Problem description -
Return the entries below in their exact form, leaving the pictures out.

Information supplied -

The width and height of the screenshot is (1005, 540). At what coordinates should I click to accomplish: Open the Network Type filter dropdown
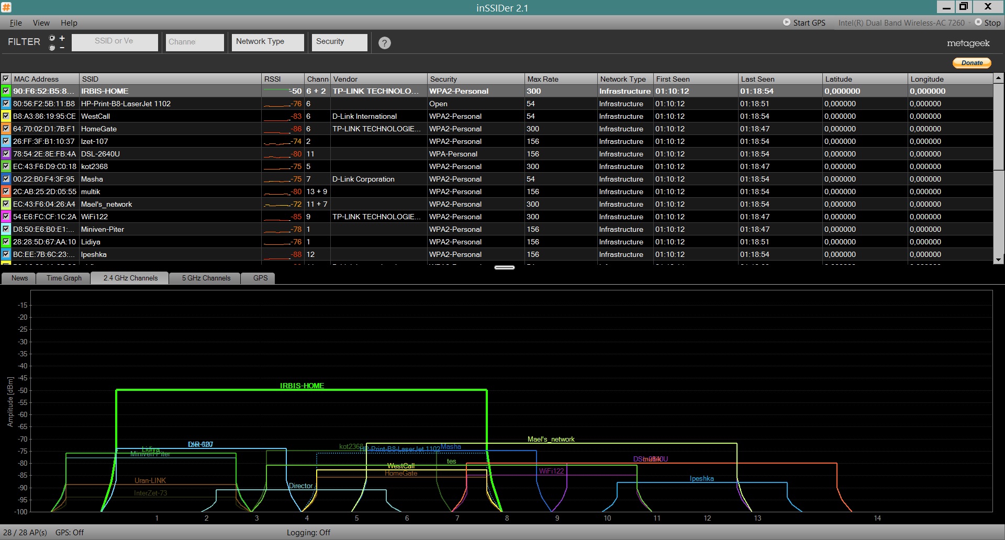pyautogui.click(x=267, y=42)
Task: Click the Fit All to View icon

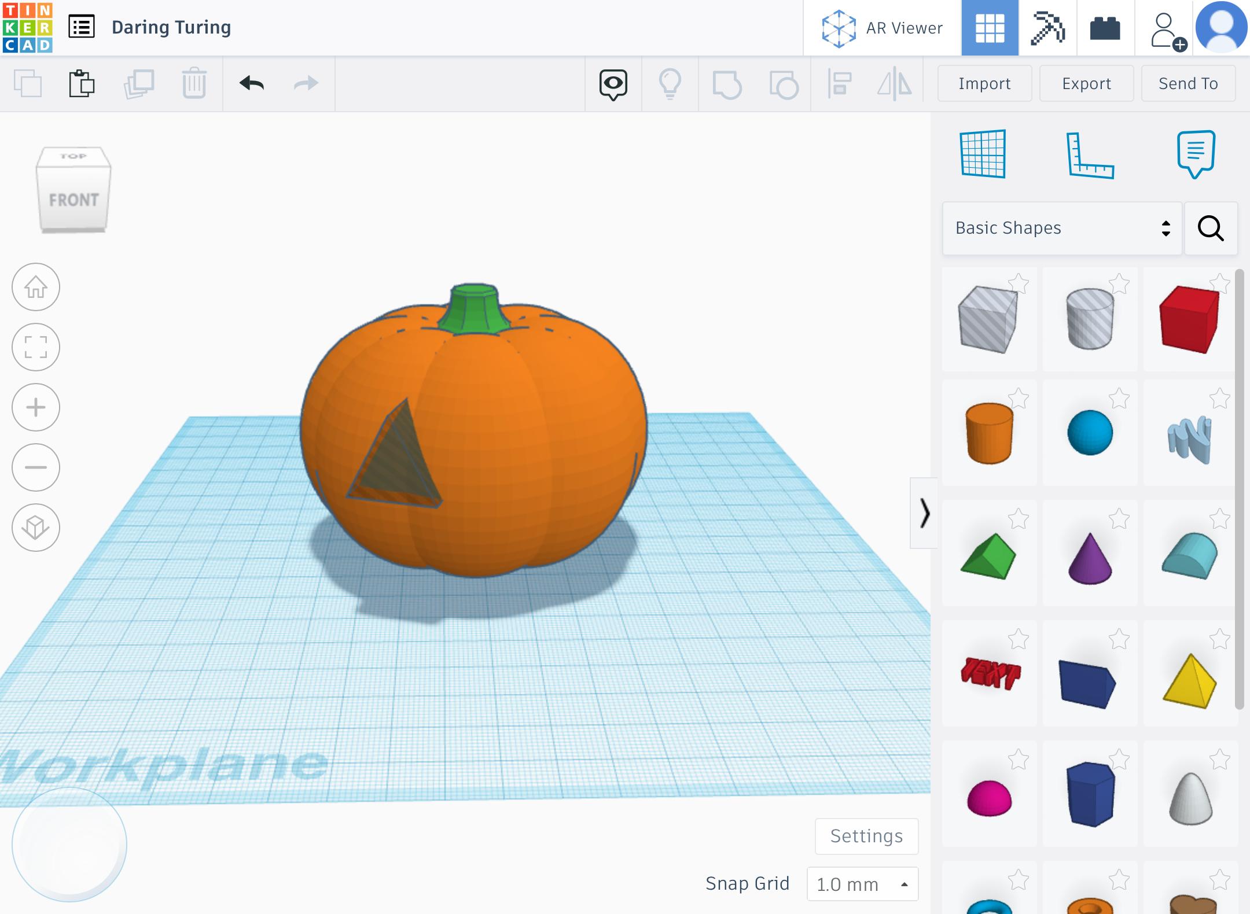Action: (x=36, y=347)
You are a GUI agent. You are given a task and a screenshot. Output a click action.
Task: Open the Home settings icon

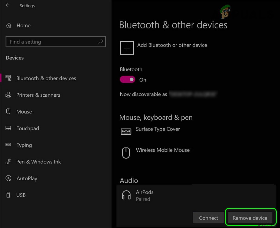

Result of the exercise -
The width and height of the screenshot is (1005, 540). At what coordinates should I click to accomplish: Open the Network Type filter dropdown
pyautogui.click(x=267, y=42)
Task: Click the Fit All to View icon

Action: (x=36, y=347)
You are a GUI agent. You are given a task and a screenshot. Output a click action.
Task: Open the Home settings icon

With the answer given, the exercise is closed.